In practice, there is not always a clear distinction between activities at the three levels. There are likely to be survivors of sexual violence in any population group, so even primary prevention activities require skill and knowledge in dealing with the impacts of sexual violence.

Primary prevention aims to create an environment which increases the protective factors which foster equitable, loving, respectful relationships and change social norms that contribute to violence-supportive attitudes and behaviours. Interventions are either universal or selective/targeted.

Universal interventions are aimed at the whole population, or groups within it, without regard to individual risk of violence perpetration or victimisation. A population sub-group might include everyone of a particular gender, or in a particular neighbourhood, school district, work place, age range, ethnic group.  Examples include social norms campaigns which mobilise communities such as Right2BSafe; programmes with children and parents which teach body autonomy and touching rules such as We Can Keep Safe; and schools-based programmes which teach skills in negotiating consent such as SAVE. Influencing institutional practice is another example of universal intervention eg creating sexual harassment response policies in the workplace.
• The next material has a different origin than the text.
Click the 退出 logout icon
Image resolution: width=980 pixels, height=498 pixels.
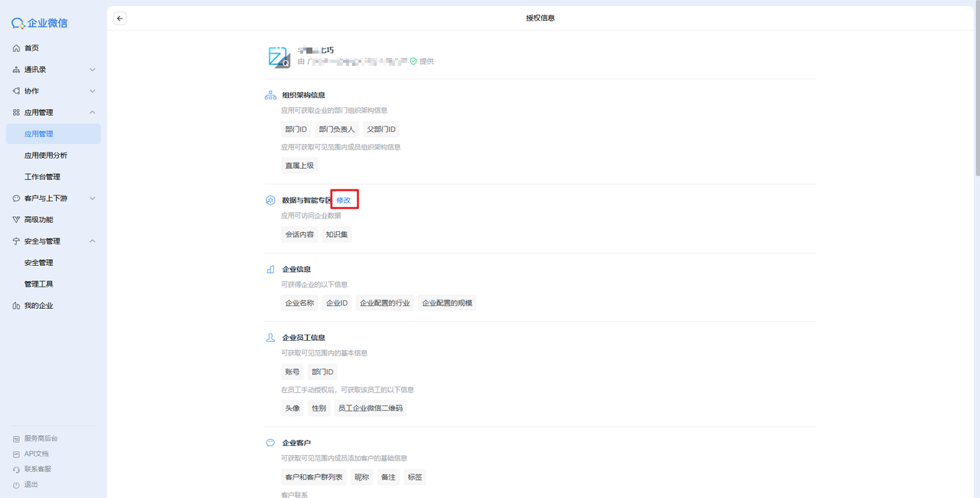point(17,485)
Selective or targeted interventions focus on sub-groups at heightened risk of becoming perpetrators, victims or bystanders of sexual violence in the future. Examples of selective strategies include interventions with hospitality staff to teach skills in intervening to reduce alcohol facilitated sexual violence and sexual violence prevention programmes with people with learning disabilities.

Secondary prevention focuses on immediate responses to sexual violence, often in a crisis situation. For victims, secondary prevention aims to minimise the short-term harms of violence, as well as the risk of revictimisation. Activities include, for example, specialist sexual violence services 24 hour crisis-lines and emergency services or treatment for sexually transmitted diseases following a rape. For perpetrators, secondary prevention can include interventions aimed at preventing escalation such as early intervention responses to children and young people with harmful sexual behaviour. Secondary prevention can also include activities such dealing with disclosures training for professionals in a variety of settings.

Tertiary prevention focuses on long-term responses after sexual violence, such as attempts to lessen trauma or reduce the long-term impacts associated with sexual violence and rehabilitation and reintegration of perpetrators. Examples include culturally safe, age-appropriate counselling services and support groups for survivors; sex offender treatment and monitoring; and effective criminal justice sector responses.